WHAT NEEDS TO BE DONE
What lines below hold the string "each"? Copy them all.

RECORDS
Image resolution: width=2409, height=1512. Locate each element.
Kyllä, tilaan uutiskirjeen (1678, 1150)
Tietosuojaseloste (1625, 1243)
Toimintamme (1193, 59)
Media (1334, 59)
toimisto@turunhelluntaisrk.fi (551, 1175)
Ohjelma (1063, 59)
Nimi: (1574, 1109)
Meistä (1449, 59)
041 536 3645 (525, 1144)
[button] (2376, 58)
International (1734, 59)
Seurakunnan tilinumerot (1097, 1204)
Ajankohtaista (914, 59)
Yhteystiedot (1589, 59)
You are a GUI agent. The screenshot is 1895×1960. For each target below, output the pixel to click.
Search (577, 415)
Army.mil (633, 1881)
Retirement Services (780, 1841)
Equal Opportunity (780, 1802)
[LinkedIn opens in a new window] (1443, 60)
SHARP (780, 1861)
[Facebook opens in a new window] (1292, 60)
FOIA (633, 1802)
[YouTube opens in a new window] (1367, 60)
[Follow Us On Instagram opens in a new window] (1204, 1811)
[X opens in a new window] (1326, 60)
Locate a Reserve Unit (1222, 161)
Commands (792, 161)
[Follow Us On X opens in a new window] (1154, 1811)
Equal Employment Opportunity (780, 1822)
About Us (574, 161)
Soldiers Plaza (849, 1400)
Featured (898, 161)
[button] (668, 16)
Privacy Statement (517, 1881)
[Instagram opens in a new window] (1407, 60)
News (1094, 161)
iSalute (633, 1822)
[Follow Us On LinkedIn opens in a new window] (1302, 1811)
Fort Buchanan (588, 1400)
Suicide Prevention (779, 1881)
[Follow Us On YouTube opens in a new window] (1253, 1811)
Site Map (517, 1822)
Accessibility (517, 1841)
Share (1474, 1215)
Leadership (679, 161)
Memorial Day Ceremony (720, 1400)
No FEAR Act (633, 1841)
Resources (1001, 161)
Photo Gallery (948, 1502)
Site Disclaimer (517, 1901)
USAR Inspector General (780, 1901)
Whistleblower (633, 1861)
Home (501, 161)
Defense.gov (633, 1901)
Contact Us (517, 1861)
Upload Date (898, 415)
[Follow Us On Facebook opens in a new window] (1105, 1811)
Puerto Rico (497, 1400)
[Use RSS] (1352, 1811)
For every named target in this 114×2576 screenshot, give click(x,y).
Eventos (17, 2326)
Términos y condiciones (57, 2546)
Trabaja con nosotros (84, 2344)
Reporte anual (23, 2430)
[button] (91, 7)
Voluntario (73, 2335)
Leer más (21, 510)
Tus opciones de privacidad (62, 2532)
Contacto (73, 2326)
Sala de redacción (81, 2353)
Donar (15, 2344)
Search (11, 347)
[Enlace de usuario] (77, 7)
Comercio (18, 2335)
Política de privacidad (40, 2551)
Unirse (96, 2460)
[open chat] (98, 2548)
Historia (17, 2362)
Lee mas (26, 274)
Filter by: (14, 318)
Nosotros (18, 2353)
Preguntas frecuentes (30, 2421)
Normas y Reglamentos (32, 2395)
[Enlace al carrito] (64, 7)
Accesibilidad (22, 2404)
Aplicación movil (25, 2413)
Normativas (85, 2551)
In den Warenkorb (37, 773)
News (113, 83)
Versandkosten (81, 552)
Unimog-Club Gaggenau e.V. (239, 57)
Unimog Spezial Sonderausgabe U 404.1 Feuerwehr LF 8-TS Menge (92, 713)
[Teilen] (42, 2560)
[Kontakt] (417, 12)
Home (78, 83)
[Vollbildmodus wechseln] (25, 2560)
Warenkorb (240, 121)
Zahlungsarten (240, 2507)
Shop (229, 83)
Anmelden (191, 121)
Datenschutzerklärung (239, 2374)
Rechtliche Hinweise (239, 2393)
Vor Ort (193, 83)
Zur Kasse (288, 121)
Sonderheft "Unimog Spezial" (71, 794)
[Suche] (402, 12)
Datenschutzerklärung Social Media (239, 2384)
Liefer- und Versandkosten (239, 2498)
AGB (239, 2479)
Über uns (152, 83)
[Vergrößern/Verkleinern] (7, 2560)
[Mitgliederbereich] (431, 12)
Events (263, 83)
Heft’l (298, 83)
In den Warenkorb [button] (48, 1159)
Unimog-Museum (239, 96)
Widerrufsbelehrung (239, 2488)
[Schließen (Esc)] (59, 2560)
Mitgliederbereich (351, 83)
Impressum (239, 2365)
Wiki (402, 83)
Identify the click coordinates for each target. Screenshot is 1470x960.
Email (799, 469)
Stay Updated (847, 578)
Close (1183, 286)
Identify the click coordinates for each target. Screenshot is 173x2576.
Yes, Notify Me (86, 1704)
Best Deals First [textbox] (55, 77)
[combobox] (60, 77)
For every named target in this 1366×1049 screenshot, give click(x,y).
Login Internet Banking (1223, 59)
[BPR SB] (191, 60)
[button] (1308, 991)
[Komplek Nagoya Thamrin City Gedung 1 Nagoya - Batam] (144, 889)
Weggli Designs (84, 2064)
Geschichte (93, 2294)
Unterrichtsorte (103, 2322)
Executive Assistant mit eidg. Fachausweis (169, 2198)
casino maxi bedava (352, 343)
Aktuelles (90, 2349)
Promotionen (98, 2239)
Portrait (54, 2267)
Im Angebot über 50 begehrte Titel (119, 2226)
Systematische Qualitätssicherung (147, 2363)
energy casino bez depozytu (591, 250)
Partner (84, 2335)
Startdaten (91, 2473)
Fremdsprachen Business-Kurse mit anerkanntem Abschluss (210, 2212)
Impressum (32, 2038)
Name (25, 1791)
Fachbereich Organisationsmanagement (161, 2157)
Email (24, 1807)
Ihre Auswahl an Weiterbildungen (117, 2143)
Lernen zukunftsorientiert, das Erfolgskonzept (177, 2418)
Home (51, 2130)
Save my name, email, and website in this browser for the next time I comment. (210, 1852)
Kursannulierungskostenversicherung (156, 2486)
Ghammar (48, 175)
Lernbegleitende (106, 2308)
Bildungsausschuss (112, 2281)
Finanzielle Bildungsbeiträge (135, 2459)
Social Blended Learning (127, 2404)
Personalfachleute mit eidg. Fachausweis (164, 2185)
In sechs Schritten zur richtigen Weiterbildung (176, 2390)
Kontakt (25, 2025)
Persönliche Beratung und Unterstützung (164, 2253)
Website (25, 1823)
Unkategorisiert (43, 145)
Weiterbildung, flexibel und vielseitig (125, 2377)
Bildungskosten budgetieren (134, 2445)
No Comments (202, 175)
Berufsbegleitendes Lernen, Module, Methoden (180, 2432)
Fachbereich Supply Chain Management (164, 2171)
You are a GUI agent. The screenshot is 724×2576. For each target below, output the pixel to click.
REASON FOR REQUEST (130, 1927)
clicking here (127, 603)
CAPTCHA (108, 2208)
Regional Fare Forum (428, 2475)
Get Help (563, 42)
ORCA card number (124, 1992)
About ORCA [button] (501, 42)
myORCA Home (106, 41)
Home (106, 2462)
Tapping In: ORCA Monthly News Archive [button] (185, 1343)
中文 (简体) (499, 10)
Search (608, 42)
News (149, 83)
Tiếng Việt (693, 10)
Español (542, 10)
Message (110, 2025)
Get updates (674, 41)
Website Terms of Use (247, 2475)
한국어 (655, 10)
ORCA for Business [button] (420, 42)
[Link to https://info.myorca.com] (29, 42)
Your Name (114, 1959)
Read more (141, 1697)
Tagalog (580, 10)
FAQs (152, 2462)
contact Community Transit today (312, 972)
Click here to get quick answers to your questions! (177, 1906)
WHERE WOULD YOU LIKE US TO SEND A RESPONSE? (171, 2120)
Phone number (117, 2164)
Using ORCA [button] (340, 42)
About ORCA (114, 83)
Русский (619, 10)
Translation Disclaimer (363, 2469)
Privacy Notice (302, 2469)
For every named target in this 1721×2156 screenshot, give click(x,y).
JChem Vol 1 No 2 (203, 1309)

TASK RESULT
Image resolution: width=2409, height=1512. Locate each element.
You are a GUI agent. The screenshot is 1895×1960. For each target below, output the pixel to click.
Identify the click coordinates for each target. Screenshot is 1470x960.
Identify the click coordinates for each target. Screenshot is 173x2576.
You are a GUI agent. The screenshot is 724×2576. For each target below, output the pixel to click.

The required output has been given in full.